Auszuführende Aufgabe
Beantworten Sie anhand des Textes über Medizinprodukte in Oberösterreich diese drei Fragen:
1. Wie viele Medizinprodukte gibt es grob geschätzt allein in der EU?
2. Welche Einrichtungen stellen Wissen und Know-how zur Verfügung?
3. Warum müssen Unternehmen derzeit im Ausland „um Audienz“ ersuchen?

Bereitgestellter Text

Von der App bis zum Hüftgelenk
Grob geschätzt gibt es allein in der EU über 500.000 Medizinprodukte. Die Palette ist breit gefächert und reicht von Apps für Smartphones bis zu künstlichen Gliedmaßen. Die Hilfsmittel bilden einen fixen Bestandteil des täglichen Lebens und einen wesentlichen Grundpfeiler der modernen Medizin. Wie kaum in einer anderen Branche gibt es bei den Produkten massive und permanente Veränderungen. „Etablierte Unternehmen aber auch Start-up-Firmen haben in Oberösterreich ideale Rahmenbedingungen, um Innovationen erfolgreich umzusetzen zu können. Wissen und Know-how wird durch Ausbildungszentren wie die FH-Linz sowie durch die JKU, insbesondere dem Kepler Universitätsklinikum, zur Verfügung gestellt. Entwicklungs- und Fertigungstechnologie ist durch Vernetzung der Unternehmen mit starker Unterstützung des Medizintechnik-Clusters der oö. Standortagentur Business Upper Austria gesichert. Um ein neues, innovatives Medizinprodukt zu entwickeln, zu fertigen und am Markt zu platzieren, müssen einige Hürden überwunden werden. Medizinproduktehersteller brauchen eine Konformitätsfeststellung einer ‚Benannten Stelle‘. Nachdem es derzeit in Österreich keine derartige Einrichtung gibt, müssen Unternehmen im Ausland ‚um Audienz‘ ersuchen. Eine heimische ‚Benannte Stelle‘ soll hier Abhilfe schaffen“, erklärt Landesrat Achleitner.

Gegebenes Material
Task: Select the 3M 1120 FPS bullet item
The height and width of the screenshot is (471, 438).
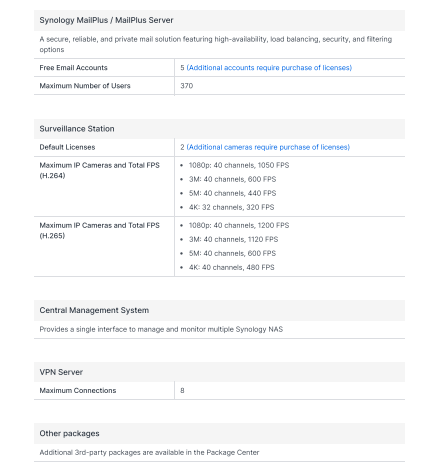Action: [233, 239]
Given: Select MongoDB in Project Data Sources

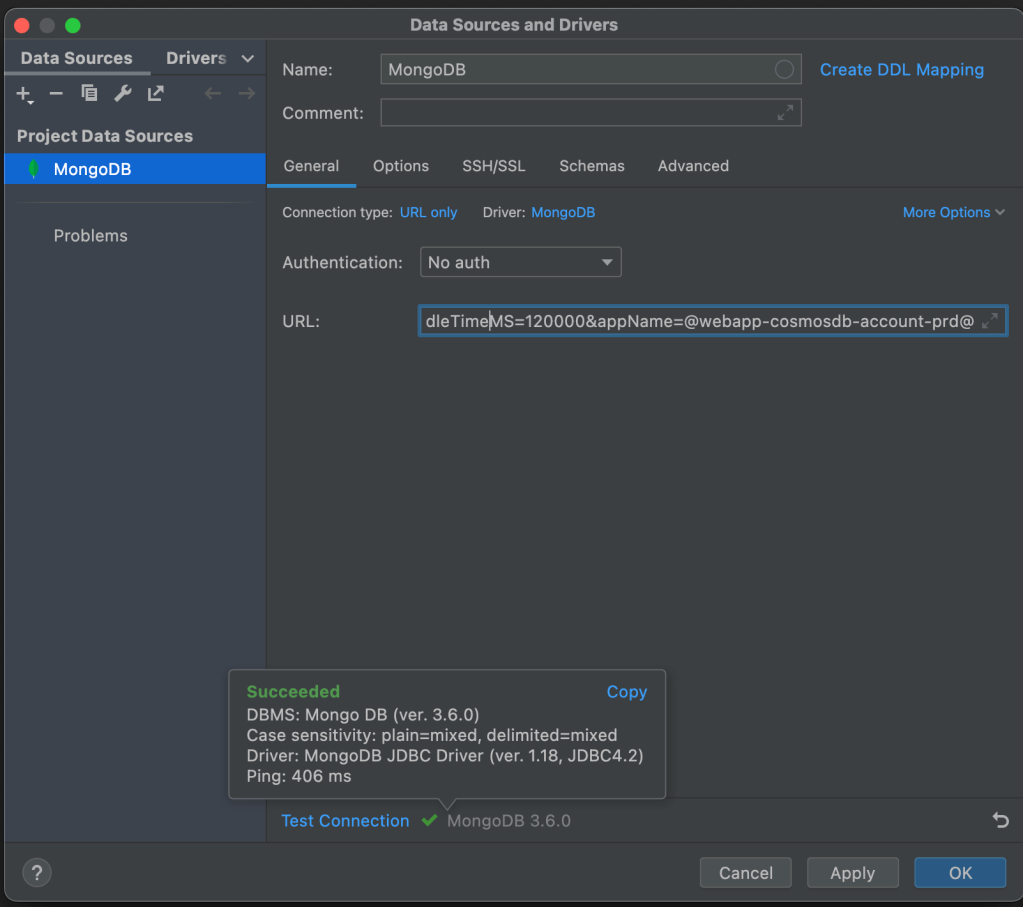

Ihre Lösung
1. Es gibt über 500.000 Medizinprodukte.
2. Wissen und Know-how stellen Ausbildungszentren wie die FH-Linz sowie die JKU zur Verfügung, insbesondere das Kepler Universitätsklinikum.
3. Medizinproduktehersteller brauchen die Konformitätsfeststellung einer „Benannten Stelle“, und in Österreich gibt es derzeit keine derartige Einrichtung.